• **Prompt**: Rewrite the listing from the line containing "Open the 분석(A) menu" through the end of the listing, replacing "checkbox" with "tick box" and changing nothing else. Leave out the pictures.

• **Data section**:
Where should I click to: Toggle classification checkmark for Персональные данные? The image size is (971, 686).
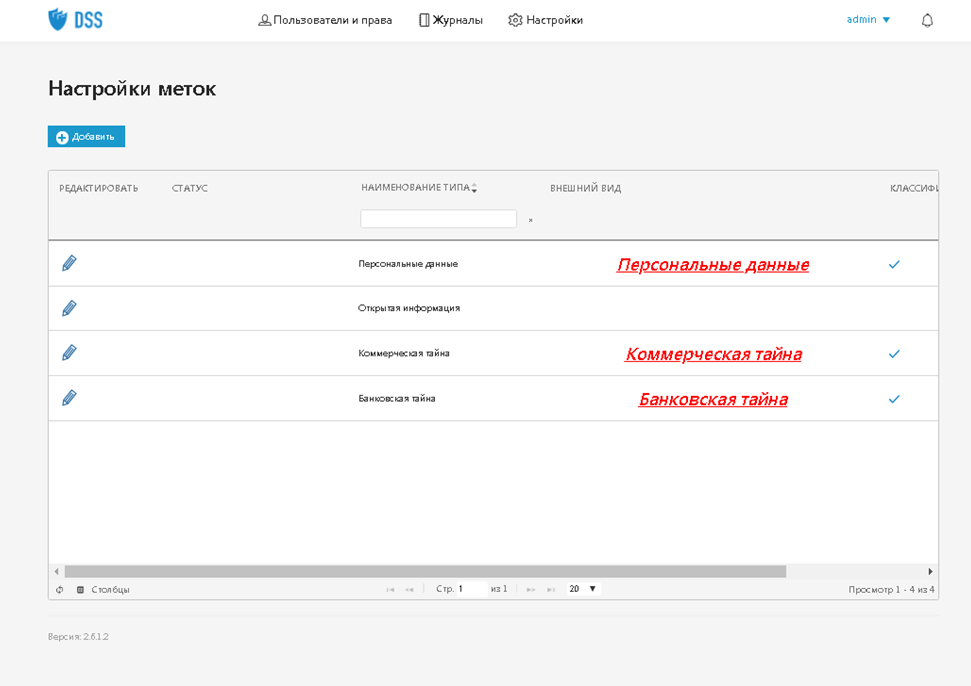tap(894, 264)
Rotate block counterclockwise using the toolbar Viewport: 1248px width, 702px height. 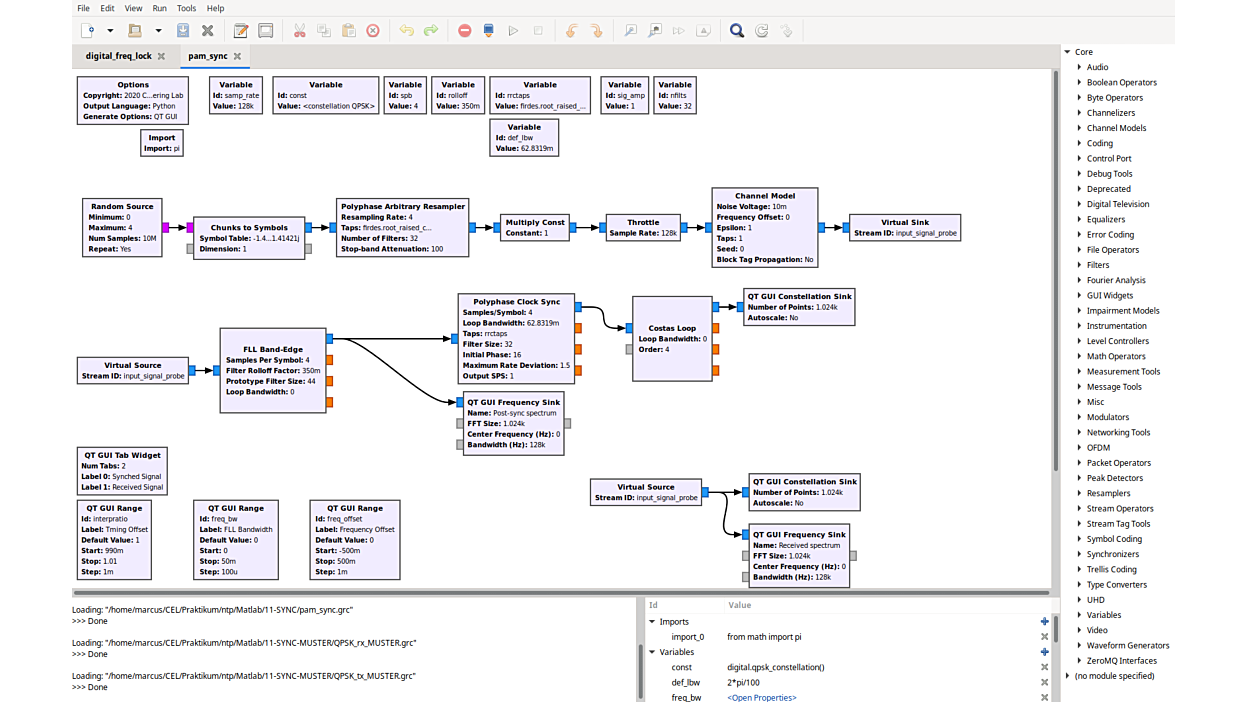point(572,31)
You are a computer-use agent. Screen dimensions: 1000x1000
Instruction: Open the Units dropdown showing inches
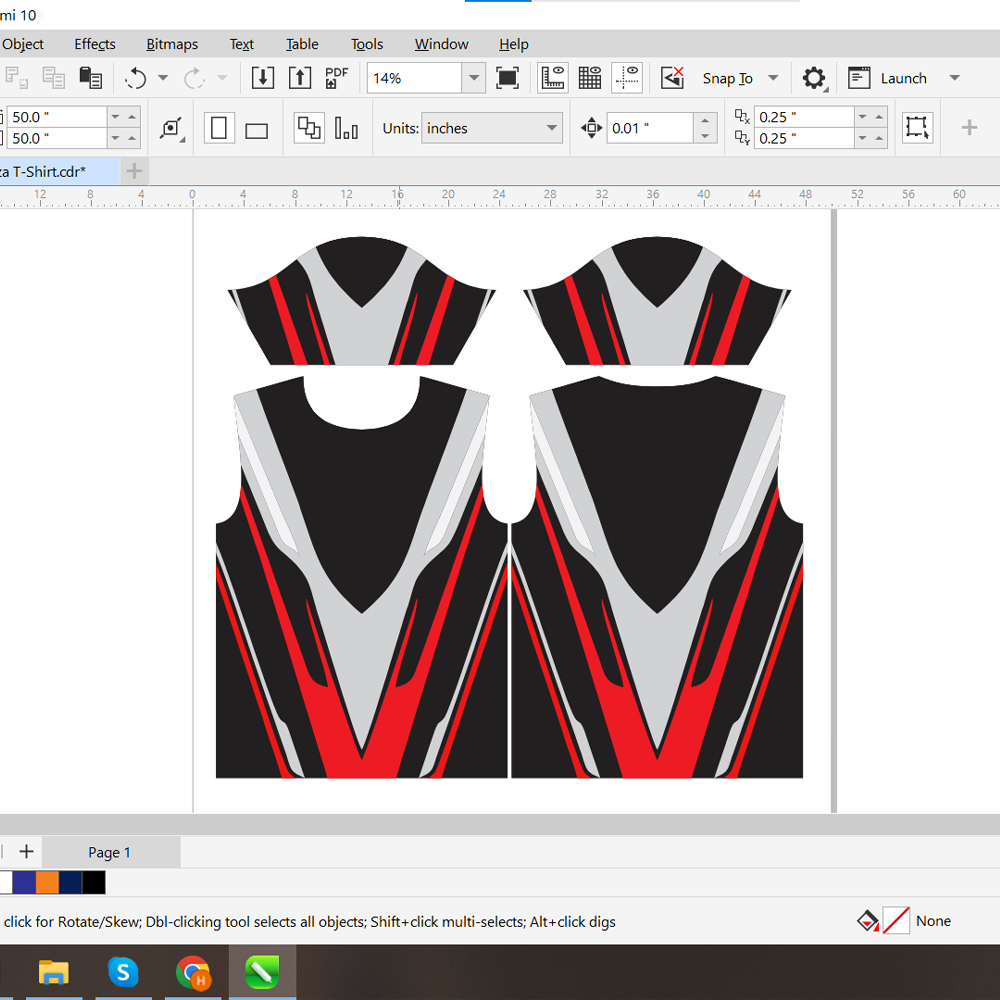[492, 128]
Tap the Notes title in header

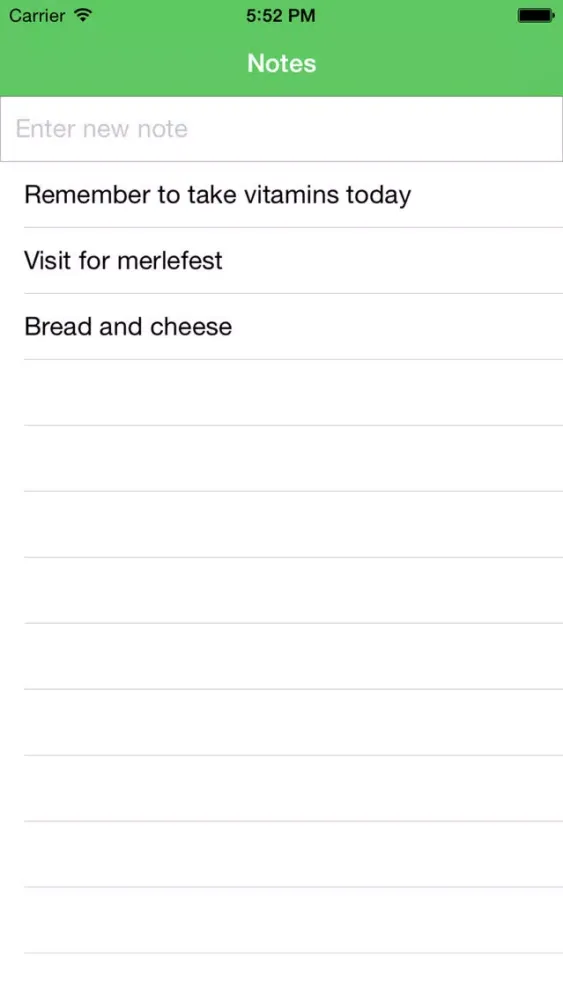click(281, 63)
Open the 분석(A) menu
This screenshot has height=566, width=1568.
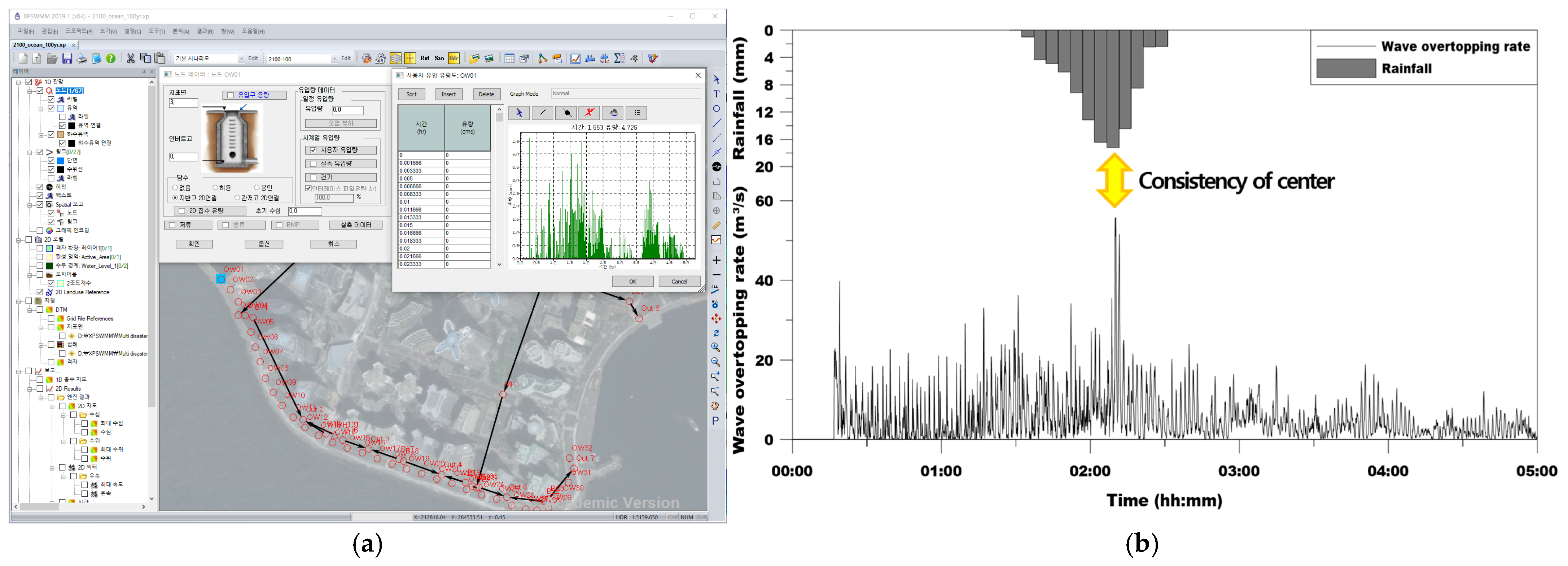(x=180, y=31)
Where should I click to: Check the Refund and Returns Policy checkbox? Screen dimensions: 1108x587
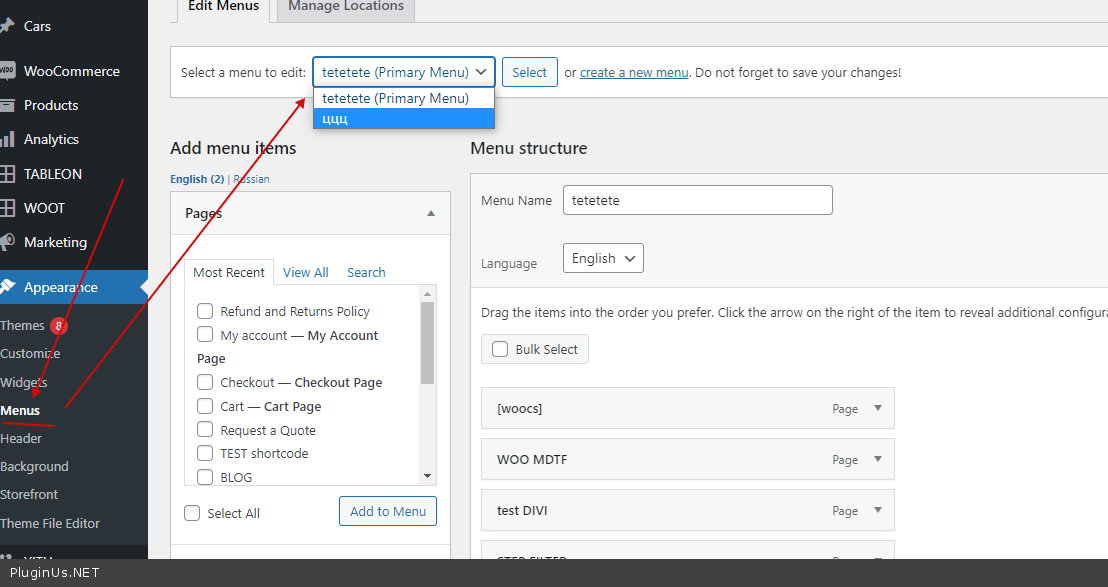pos(205,311)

• **Solution**:
Open the 분석(A) menu
This screenshot has height=566, width=1568.
(x=180, y=31)
Where should I click to: Check the Refund and Returns Policy tick box? Screen dimensions: 1108x587
pos(205,311)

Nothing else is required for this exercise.